Il vivait caché dans un village de la région de Ratanakiri, ne quittant pas sa hutte. Khieu Ponnary était redevenue sa messagère, parcourant de longues distances pour livrer ses ordres, recueillir les remarques, noter ses propres observations. Il n’était nulle part, elle était partout. C’est ainsi qu’il saisit qu’il fallait participer à la bataille épique qui mettait à feu le Viêt Nam par solidarité avec le Viêt Minh. Même sans arme !

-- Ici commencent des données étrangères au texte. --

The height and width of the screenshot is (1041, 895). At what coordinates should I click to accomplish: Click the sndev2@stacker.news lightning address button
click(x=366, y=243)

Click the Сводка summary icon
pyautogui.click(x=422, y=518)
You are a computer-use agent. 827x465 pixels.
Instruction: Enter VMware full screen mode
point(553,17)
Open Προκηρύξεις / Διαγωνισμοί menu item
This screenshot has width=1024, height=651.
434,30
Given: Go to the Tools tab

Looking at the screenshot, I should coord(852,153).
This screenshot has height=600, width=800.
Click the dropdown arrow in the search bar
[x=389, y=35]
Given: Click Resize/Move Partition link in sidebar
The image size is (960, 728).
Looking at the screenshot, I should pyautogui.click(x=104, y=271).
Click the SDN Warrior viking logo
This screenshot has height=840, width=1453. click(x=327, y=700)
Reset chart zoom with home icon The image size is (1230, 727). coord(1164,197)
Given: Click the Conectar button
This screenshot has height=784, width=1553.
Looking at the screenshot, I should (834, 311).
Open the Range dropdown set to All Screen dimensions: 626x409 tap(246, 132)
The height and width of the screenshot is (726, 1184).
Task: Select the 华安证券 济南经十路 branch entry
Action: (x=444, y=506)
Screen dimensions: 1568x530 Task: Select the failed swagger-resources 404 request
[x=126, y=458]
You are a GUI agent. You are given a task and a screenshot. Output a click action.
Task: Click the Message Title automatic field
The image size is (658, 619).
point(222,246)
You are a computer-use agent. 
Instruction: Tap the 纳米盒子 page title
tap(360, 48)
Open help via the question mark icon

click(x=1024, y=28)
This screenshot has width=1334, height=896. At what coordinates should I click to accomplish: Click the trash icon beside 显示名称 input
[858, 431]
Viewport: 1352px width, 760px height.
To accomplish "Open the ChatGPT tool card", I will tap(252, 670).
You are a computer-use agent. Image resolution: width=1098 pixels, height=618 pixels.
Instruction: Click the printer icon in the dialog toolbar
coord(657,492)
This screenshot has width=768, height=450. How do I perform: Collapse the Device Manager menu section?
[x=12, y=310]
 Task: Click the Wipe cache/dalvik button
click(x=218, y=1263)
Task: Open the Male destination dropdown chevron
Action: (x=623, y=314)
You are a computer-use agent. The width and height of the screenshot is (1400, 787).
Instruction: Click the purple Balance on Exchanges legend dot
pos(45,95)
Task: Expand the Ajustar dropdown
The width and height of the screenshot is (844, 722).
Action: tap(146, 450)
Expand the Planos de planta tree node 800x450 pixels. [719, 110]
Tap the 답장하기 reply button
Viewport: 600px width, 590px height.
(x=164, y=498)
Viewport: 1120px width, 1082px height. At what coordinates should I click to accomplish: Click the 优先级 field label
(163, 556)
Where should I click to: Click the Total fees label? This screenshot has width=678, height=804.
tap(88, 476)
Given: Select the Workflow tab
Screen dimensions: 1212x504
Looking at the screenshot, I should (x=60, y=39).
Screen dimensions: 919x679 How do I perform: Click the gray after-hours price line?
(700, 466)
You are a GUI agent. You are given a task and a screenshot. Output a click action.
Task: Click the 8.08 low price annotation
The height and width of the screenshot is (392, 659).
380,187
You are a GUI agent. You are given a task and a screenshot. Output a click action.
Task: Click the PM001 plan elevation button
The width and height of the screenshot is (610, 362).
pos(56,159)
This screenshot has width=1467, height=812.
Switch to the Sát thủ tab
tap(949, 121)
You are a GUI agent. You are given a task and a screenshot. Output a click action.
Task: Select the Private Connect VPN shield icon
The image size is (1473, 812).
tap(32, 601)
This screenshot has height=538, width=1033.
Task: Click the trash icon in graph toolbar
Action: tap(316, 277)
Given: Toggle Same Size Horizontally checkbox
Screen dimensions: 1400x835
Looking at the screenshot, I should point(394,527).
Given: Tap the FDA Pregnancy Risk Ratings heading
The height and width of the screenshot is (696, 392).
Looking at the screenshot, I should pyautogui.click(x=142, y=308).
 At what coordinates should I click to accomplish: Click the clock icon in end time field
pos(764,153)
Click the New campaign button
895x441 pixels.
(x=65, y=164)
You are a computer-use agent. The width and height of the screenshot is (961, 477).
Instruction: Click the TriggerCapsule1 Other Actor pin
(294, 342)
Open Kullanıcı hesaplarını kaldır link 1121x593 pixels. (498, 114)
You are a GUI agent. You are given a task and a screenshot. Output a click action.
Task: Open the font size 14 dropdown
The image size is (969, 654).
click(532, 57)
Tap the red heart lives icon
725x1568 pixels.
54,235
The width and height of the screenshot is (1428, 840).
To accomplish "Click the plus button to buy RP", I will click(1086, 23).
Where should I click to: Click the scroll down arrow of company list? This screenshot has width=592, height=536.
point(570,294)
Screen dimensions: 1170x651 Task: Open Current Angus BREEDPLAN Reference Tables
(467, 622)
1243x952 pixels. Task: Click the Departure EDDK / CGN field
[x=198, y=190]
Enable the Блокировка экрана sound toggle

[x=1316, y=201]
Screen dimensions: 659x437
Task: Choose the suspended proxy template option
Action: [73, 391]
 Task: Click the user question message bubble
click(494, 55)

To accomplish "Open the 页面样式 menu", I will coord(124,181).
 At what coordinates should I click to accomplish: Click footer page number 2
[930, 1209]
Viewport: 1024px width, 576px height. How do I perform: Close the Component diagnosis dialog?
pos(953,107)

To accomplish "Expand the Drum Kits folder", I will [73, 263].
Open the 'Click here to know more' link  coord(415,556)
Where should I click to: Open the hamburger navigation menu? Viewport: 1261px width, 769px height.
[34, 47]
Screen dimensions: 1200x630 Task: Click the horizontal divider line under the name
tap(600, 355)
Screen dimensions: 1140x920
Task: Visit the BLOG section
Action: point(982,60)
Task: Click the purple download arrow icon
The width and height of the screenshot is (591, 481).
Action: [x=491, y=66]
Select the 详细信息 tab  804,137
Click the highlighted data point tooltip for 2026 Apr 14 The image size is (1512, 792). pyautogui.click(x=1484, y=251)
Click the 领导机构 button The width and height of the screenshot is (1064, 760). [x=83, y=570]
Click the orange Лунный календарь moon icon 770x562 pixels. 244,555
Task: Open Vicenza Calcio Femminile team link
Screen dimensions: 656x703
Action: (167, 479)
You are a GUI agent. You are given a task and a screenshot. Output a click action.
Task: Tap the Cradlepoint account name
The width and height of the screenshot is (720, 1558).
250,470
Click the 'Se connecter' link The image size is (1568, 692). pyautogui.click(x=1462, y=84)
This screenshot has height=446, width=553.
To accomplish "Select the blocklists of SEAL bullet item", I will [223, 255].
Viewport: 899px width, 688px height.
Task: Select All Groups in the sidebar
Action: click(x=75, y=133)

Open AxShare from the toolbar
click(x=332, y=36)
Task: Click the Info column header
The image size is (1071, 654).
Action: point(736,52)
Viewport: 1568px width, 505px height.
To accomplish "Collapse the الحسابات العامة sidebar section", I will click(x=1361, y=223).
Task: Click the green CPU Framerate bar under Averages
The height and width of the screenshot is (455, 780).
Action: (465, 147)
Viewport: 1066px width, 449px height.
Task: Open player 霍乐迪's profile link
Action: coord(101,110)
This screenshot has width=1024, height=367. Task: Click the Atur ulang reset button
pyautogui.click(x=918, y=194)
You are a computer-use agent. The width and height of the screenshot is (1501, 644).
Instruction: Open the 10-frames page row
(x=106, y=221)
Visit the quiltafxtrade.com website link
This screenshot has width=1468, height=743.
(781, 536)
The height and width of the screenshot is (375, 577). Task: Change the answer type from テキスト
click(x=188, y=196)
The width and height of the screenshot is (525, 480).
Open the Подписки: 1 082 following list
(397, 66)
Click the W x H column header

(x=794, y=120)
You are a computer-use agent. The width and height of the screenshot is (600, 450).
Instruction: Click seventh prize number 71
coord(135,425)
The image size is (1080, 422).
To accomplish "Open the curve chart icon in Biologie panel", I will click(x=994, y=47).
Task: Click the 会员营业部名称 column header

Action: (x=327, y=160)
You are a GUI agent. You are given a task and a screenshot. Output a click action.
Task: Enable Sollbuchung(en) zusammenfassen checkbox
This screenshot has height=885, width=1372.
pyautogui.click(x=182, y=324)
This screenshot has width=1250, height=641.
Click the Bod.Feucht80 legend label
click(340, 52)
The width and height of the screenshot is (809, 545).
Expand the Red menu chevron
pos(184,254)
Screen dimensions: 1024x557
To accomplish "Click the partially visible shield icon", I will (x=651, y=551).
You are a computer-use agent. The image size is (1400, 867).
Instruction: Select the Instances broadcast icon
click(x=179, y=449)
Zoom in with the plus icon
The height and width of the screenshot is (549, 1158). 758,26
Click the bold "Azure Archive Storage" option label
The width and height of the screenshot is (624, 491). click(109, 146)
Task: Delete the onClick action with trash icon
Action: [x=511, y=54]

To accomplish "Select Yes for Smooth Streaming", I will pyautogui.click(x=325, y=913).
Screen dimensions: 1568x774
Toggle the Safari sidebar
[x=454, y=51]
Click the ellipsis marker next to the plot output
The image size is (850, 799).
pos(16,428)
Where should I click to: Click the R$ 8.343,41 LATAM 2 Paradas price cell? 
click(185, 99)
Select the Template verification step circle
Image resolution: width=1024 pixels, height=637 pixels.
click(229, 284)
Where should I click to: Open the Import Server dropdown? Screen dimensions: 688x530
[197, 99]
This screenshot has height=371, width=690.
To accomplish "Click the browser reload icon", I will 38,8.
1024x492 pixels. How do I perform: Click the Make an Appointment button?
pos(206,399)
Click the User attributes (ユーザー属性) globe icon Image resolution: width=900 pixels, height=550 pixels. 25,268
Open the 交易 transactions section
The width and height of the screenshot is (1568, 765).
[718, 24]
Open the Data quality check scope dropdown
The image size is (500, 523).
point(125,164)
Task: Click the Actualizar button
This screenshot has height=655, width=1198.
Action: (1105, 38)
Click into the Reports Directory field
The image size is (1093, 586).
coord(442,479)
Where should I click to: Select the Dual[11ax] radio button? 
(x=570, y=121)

Il a décidé de relancer son insurrection générale au Cambodge. Cette fois, on attaquerait simultanément dans six provinces différentes : Battambang, Kompong Chhnang, Kompong Speu, Takeo, Kampot, Koh Kong. Les Khmers rouges s’en prendraient aux milices communales, les chivapols, moins formés. Ils pourraient ainsi récupérer des fusils.
La réaction de Sihanouk a été d’une extrême violence. On avait tué Tou Samouth, Khieu Samphân, Hou Yuon, Hu Nim, etc., on avait écrasé l’insurrection en janvier, elle recommençait en mars. Le communisme était une hydre et sa tête repoussait à chaque fois. Il lui fallait détruire la bête, toute la bête et au-delà tous ceux qui pourraient reprendre le flambeau. Être impitoyable, c’était considérer tout Khmer rouge comme un démon, tout sympathisant comme un rouge, toute personne non hostile comme sympathisant, accepter que périssent cent innocents pour abattre un criminel. Il parlait de guerre civile, de guerre totale, il appelait ses soldats à frapper avec la dernière rigueur les rebelles. Quand l’ennemi s’emparait de cinq fusils, leurs chefs en annonçaient quinze, le Prince cinquante. Démultiplier la menace pour justifier la répression. L’effectif des insurgés est ainsi passé de deux mille à cinq mille puis à dix mille.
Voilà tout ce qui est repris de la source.